**Data**
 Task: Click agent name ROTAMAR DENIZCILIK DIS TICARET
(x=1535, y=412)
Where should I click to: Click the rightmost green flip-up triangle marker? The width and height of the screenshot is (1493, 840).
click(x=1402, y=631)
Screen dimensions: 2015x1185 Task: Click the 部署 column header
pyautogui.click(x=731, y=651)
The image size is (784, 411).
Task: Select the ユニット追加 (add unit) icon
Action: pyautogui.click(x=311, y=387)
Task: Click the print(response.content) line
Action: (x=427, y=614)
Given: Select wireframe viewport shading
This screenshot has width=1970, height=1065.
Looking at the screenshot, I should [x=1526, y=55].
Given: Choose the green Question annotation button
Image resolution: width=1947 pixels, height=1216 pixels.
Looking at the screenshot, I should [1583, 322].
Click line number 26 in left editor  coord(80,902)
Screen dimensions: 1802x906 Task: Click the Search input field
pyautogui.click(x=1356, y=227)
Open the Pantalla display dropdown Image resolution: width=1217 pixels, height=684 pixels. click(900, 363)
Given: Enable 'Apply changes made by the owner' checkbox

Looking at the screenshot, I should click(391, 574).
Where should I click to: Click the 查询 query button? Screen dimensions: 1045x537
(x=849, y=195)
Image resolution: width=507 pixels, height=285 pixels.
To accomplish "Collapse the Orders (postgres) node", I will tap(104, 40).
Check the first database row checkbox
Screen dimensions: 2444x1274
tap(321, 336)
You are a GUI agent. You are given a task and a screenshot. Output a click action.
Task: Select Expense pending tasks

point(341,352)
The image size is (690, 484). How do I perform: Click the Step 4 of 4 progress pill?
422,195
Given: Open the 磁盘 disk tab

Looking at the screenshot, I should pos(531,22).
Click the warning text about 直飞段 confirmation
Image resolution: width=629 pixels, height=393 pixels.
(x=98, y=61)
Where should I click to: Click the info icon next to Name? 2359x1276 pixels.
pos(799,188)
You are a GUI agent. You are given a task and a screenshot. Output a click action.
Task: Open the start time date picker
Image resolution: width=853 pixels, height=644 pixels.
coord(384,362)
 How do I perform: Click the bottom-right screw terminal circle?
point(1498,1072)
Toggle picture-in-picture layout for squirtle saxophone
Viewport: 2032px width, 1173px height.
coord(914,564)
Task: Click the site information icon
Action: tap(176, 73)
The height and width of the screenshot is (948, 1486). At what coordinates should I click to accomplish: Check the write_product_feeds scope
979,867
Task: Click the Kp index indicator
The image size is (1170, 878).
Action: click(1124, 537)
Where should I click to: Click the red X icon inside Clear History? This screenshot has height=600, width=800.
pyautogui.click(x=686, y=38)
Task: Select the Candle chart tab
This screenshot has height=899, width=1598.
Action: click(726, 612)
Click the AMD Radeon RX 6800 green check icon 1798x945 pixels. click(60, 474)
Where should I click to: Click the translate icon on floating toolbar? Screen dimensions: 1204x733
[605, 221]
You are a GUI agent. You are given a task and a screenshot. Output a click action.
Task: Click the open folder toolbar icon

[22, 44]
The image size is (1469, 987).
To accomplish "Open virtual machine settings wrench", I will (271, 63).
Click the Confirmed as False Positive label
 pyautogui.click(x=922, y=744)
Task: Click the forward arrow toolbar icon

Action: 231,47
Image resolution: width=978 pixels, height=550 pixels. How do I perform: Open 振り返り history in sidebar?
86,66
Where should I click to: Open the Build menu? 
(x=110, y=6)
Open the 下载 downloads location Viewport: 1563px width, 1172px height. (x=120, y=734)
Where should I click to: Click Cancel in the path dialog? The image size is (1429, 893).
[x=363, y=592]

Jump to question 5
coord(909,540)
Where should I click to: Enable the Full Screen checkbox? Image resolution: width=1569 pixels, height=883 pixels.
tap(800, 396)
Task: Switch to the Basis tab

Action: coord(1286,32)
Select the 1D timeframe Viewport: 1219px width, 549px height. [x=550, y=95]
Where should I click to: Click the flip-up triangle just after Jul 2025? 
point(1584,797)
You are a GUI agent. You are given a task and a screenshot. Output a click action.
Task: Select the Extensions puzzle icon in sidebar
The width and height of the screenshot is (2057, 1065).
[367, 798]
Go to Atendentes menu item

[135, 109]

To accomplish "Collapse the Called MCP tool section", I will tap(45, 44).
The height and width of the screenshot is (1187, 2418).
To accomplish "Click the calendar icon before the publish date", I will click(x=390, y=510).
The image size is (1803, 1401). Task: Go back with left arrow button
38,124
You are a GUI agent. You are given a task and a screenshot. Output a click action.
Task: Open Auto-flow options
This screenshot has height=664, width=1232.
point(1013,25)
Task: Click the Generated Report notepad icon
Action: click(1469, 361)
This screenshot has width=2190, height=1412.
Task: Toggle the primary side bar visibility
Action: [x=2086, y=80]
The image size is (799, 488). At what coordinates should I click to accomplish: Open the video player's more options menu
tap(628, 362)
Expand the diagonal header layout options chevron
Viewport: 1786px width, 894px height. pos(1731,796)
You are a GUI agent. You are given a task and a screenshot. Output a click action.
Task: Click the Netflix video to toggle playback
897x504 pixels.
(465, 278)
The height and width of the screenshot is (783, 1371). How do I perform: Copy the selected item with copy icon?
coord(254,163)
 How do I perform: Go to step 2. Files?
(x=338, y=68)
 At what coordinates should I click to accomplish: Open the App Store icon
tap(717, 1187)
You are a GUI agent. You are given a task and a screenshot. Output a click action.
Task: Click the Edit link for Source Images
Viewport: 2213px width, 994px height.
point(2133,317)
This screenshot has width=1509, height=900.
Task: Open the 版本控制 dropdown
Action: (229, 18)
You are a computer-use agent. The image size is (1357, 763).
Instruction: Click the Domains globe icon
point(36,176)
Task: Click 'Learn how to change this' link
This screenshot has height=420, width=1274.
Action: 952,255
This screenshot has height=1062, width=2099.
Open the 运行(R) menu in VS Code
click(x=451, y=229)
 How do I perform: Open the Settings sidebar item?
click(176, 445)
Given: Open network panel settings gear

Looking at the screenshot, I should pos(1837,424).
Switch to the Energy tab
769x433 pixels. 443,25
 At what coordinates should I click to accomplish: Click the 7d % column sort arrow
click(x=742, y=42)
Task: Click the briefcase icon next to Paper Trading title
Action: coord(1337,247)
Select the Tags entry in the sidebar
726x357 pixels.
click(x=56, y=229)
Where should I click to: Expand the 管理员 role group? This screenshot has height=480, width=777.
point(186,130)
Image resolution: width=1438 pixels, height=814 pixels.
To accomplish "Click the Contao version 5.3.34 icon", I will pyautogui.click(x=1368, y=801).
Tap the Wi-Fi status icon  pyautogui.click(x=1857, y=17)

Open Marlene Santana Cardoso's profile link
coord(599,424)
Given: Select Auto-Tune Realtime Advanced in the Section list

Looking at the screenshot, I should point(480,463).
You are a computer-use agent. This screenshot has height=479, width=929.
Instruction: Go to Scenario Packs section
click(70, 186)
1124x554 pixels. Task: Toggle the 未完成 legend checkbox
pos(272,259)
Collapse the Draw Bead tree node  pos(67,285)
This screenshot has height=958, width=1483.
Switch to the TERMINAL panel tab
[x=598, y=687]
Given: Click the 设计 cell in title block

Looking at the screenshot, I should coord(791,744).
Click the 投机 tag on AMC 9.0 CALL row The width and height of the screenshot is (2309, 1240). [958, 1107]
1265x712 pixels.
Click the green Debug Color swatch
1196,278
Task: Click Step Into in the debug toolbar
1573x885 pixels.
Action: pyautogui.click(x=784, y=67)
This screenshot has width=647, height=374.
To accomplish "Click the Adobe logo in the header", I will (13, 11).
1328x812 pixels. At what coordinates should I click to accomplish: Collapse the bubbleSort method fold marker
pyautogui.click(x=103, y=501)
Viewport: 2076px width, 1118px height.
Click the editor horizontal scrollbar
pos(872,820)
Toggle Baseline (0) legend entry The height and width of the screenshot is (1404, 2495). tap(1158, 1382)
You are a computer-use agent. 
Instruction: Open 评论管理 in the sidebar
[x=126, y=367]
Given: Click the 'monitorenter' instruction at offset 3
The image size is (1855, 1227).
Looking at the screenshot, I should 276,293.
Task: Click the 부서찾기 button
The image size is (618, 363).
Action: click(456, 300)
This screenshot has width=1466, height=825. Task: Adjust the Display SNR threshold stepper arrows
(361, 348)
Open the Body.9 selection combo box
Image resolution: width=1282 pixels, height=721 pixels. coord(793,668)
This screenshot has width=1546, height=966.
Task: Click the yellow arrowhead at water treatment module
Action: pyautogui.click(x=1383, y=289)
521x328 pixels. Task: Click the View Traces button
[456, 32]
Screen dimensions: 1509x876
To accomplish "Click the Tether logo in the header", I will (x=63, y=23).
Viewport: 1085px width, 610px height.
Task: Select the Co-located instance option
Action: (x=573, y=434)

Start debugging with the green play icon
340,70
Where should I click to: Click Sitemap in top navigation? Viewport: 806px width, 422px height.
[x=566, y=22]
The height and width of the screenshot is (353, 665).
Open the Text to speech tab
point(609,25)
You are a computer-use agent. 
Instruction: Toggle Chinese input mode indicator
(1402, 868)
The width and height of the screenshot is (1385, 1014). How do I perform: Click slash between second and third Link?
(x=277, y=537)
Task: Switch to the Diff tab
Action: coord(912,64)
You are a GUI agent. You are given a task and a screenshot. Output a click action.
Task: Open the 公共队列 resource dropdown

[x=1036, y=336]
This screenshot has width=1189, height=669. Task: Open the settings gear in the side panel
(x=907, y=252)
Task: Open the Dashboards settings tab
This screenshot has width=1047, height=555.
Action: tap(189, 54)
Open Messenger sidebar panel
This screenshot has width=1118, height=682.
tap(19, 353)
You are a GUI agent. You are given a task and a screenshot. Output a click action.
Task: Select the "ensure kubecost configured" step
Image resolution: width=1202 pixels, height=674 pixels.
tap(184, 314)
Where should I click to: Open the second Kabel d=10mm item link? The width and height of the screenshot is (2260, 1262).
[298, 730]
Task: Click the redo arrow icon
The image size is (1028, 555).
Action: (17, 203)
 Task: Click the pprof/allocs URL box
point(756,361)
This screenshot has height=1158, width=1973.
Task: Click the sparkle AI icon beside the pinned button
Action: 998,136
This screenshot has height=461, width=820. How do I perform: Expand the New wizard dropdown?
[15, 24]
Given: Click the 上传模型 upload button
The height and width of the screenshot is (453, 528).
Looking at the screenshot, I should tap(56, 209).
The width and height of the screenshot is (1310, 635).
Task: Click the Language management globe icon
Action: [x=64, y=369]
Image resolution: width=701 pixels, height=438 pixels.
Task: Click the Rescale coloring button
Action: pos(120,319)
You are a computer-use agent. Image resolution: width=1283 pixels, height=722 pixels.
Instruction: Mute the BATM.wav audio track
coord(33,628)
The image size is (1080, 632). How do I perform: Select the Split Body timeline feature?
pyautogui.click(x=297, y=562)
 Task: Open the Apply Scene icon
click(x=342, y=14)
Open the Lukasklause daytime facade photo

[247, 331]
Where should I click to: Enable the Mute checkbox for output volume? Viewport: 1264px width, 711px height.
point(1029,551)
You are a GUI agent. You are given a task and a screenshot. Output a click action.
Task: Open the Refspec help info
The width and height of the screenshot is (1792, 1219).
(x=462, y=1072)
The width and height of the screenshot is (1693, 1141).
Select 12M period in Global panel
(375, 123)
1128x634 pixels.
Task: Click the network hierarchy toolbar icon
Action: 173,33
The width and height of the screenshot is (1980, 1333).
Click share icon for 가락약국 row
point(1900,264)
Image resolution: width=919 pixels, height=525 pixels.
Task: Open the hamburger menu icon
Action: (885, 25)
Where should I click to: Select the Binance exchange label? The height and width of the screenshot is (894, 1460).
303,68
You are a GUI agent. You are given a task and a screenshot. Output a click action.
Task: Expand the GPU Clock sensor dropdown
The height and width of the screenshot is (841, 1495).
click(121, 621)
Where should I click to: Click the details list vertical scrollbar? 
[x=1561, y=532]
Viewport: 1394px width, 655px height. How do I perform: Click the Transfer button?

**What to work on**
Among the lines above, count those containing the word "entry" and write only the number.

**Completed task**
2